© 2020, Amazon Web Services, Inc. or its Affiliates. All rights reserved.
Amazon Aurora: Design Considerations for High
Throughput Cloud-Native Relational Databases (2017)
Amazon Aurora: Design Considerations for High
Throughput Cloud-Native Relational Databases
Alexandre Verbitski, Anurag Gupta, Debanjan Saha, Murali Brahmadesam, Kamal Gupta,
Raman Mittal, Sailesh Krishnamurthy, Sandor Maurice, Tengiz Kharatishvili, Xiaofeng Bao
Amazon Web Services
ABSTRACT
Amazon Aurora is a relational database service for OLTP
workloads offered as part of Amazon Web Services (AWS). In
this paper, we describe the architecture of Aurora and the design
considerations leading to that architecture. We believe the central
constraint in high throughput data processing has moved from
compute and storage to the network. Aurora brings a novel
architecture to the relational database to address this constraint,
most notably by pushing redo processing to a multi-tenant scale-
out storage service, purpose-built for Aurora. We describe how
doing so not only reduces network traffic, but also allows for fast
crash recovery, failovers to replicas without loss of data, and
fault-tolerant, self-healing storage. We then describe how Aurora
achieves consensus on durable state across numerous storage
nodes using an efficient asynchronous scheme, avoiding
expensive and chatty recovery protocols. Finally, having operated
Aurora as a production service for over 18 months, we share
lessons we have learned from our customers on what modern
cloud applications expect from their database tier.
Keywords
Databases; Distributed Systems; Log Processing; Quorum
Models; Replication; Recovery; Performance; OLTP
1. INTRODUCTION
IT workloads are increasingly moving to public cloud providers.

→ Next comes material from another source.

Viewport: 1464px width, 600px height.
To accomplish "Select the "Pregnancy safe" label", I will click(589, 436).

Significant reasons for this industry-wide transition include the
ability to provision capacity on a flexible on-demand basis and to
pay for this capacity using an operational expense as opposed to
capital expense model. Many IT workloads require a relational
OLTP database; providing equivalent or superior capabilities to
on-premise databases is critical to support this secular transition.

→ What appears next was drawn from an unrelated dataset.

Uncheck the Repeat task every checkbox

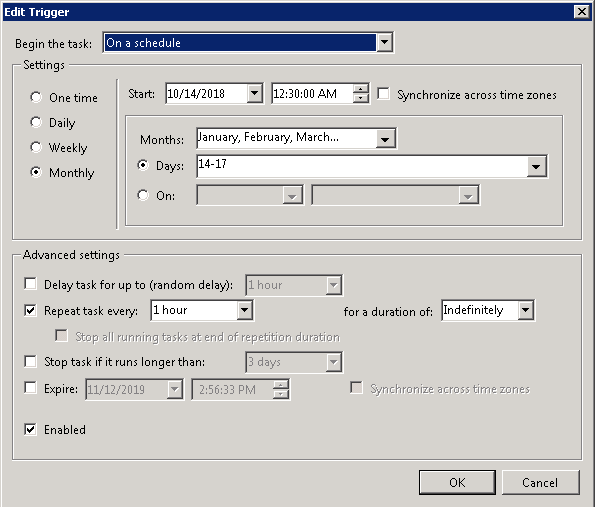tap(30, 310)
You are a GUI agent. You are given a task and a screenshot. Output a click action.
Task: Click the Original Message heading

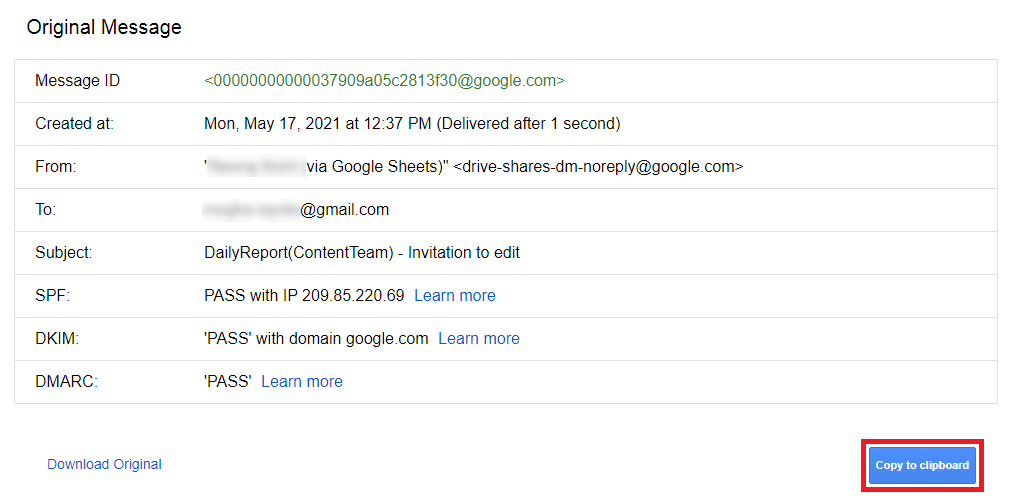(104, 28)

In modern distributed cloud services, resilience and scalability are
increasingly achieved by decoupling compute from storage
[10][24][36][38][39] and by replicating storage across multiple
nodes. Doing so lets us handle operations such as replacing
misbehaving or unreachable hosts, adding replicas, failing over
from a writer to a replica, scaling the size of a database instance
up or down, etc.
The I/O bottleneck faced by traditional database systems changes
in this environment. Since I/Os can be spread across many nodes
and many disks in a multi-tenant fleet, the individual disks and
nodes are no longer hot. Instead, the bottleneck moves to the
network between the database tier requesting I/Os and the storage
tier that performs these I/Os. Beyond the basic bottlenecks of
packets per second (PPS) and bandwidth, there is amplification of
traffic since a performant database will issue writes out to the
storage fleet in parallel. The performance of the outlier storage
node, disk or network path can dominate response time.
Although most operations in a database can overlap with each
other, there are several situations that require synchronous
operations. These result in stalls and context switches. One such
situation is a disk read due to a miss in the database buffer cache.
A reading thread cannot continue until its read completes. A cache
miss may also incur the extra penalty of evicting and flushing a
dirty cache page to accommodate the new page. Background
processing such as checkpointing and dirty page writing can
reduce the occurrence of this penalty, but can also cause stalls,
context switches and resource contention.
Transaction commits are another source of interference; a stall in
committing one transaction can inhibit others from progressing.
Handling commits with multi-phase synchronization protocols
such as 2-phase commit (2PC) [3][4][5] is challenging in a cloud-
scale distributed system. These protocols are intolerant of failure
and high-scale distributed systems have a continual “background
noise” of hard and soft failures. They are also high latency, as
high scale systems are distributed across multiple data centers.
Permission to make digital or hard copies of all or part of this work for personal or
classroom use is granted without fee provided that copies are not made or
distributed for profit or commercial advantage and that copies bear this notice and
the full citation on the first page. Copyrights for components of this work owned
by others than the author(s) must be honored. Abstracting with credit is permitted.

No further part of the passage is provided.